▶ Trecho fornecido
##########
Lúcia também menciona a forte tradição no uso e na indicação de chás nos cursos e que, nesse aspecto, aprendia muito com as pessoas da comunidade que sempre indicavam chás para todos os males e ensinavam sobre o cultivo e o modo de utilizar as plantas. Segundo ela, “a gente aprendia muito com a comunidade: ah! chá disso é bom, chá disso aqui é bom para isso, hortelã é calmante, é isso, então, toda a casinha que você ia tinha uma hortinha plantada”.
O pai de Lourdes, conhecido como boticário, como referido, além da tarefa de aplicar injeção, tratava os casos em que as pessoas tinham fraturas, fazendo talas para imobilizar os membros afetados, habilidade também aprendida com o avô da entrevistada:
Olha, eu nunca vi um caso errado, que deu errado. Todos, eu num sei se por sorte dele, ou das pessoas, né? Todos até munheca quebrada, que eles falam que é muito difícil, né? Essa parte da mão, todas deram certo, que hoje costuma você ir ao médico, né? (...) E num tirava radiografia não. Era colocar no lugar, às vezes arrumava outra pessoa pra ajudar a colocar no lugar, era pelo tato mesmo. (Entrevista, Lourdes, 2013).
Nesse relato, é interessante observar que Lourdes aponta que, mesmo que o pai não contasse com recursos próprios da medicina erudita, os procedimentos realizados por ele “davam certo”, ou seja, havia êxito na sua ação. Essa observação denota o conflito que se estabelecia entre a prática do boticário e a dos médicos.
##########
▶ Registros extraídos
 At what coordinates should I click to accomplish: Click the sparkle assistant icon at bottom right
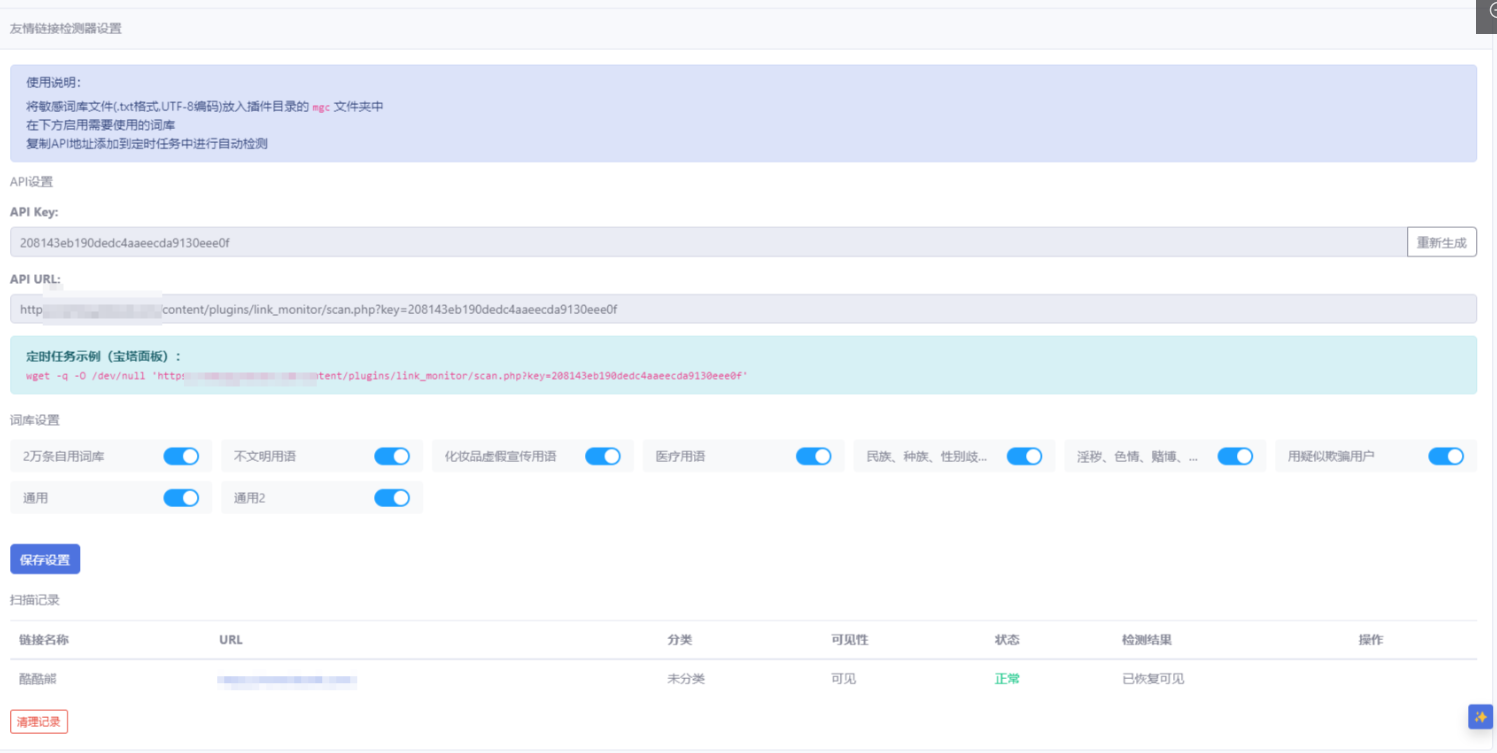tap(1480, 717)
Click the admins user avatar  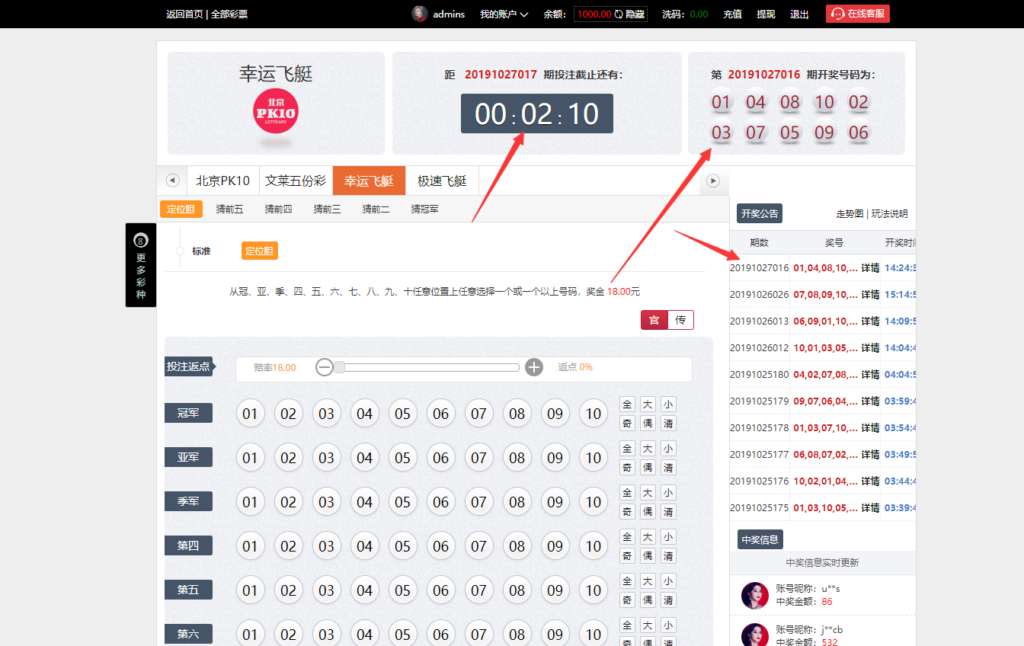[420, 14]
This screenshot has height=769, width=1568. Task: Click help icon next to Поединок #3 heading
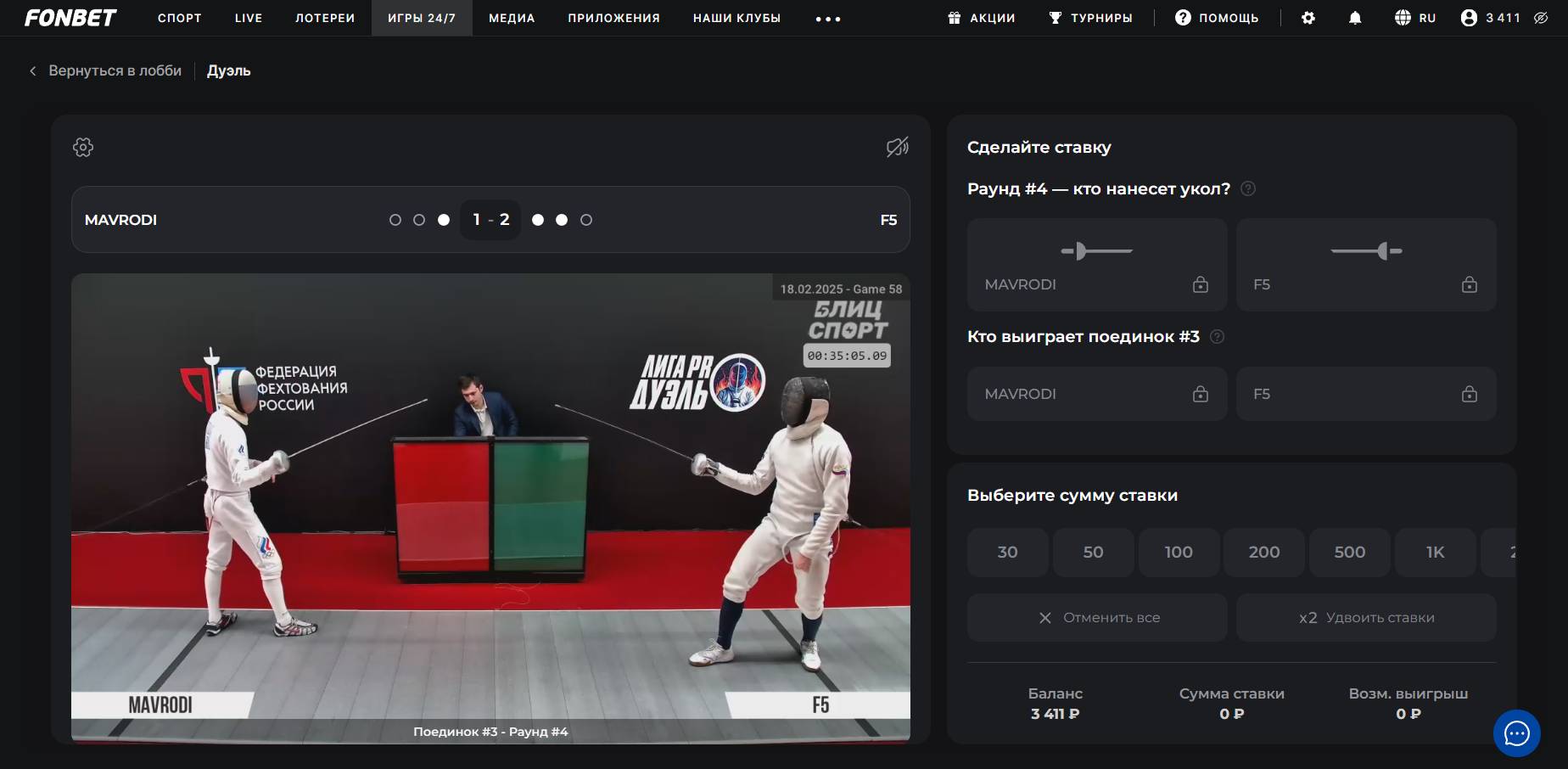point(1217,337)
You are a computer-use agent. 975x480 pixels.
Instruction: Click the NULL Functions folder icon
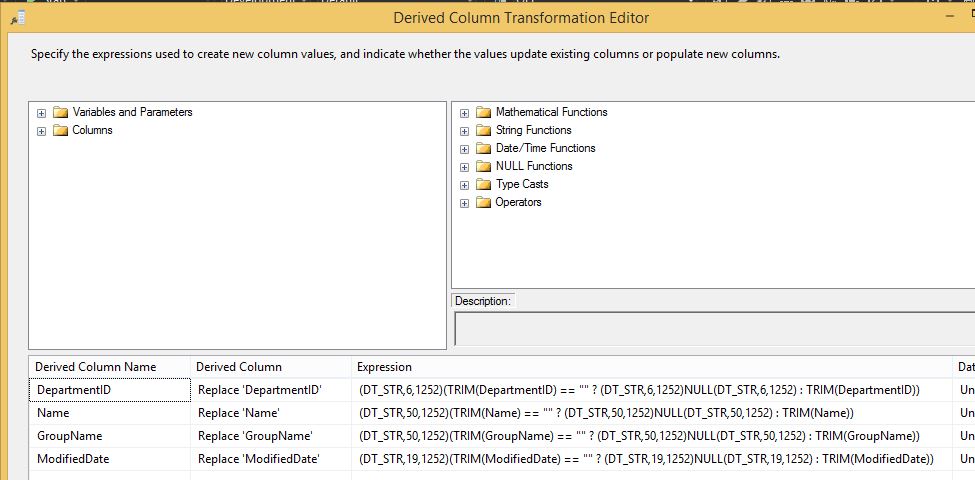click(x=484, y=166)
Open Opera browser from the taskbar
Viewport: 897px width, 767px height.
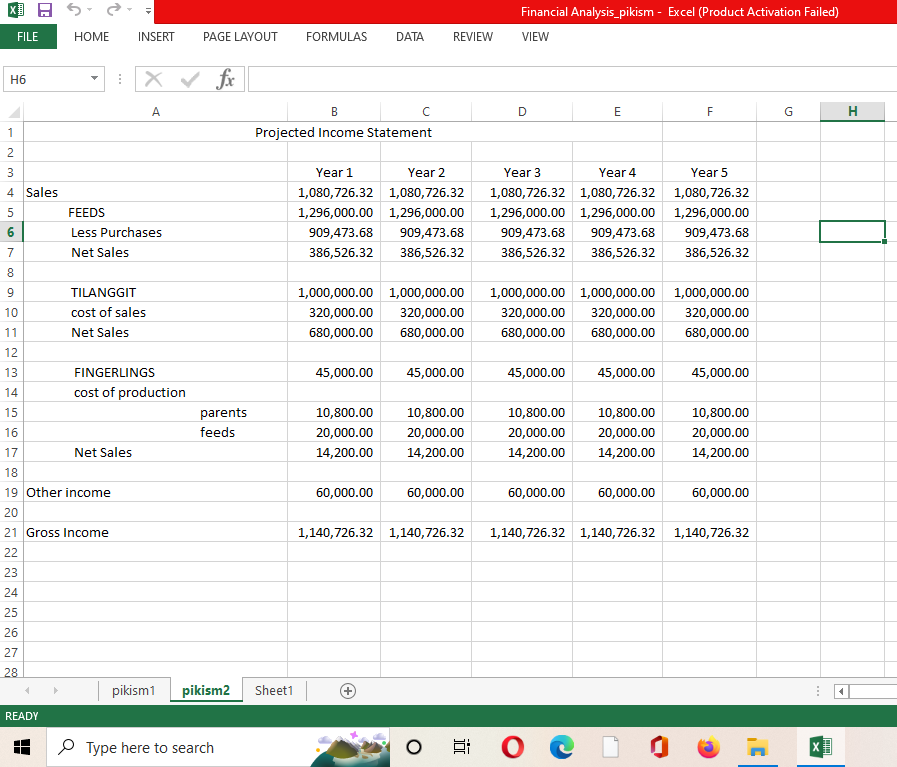coord(512,747)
##########
Reproduza, sem nenhuma alteração, a parte do trecho fornecido que vai de "Nesse relato, é" até "a dos médicos.", incluindo as duas pontas.

Nesse relato, é interessante observar que Lourdes aponta que, mesmo que o pai não contasse com recursos próprios da medicina erudita, os procedimentos realizados por ele “davam certo”, ou seja, havia êxito na sua ação. Essa observação denota o conflito que se estabelecia entre a prática do boticário e a dos médicos.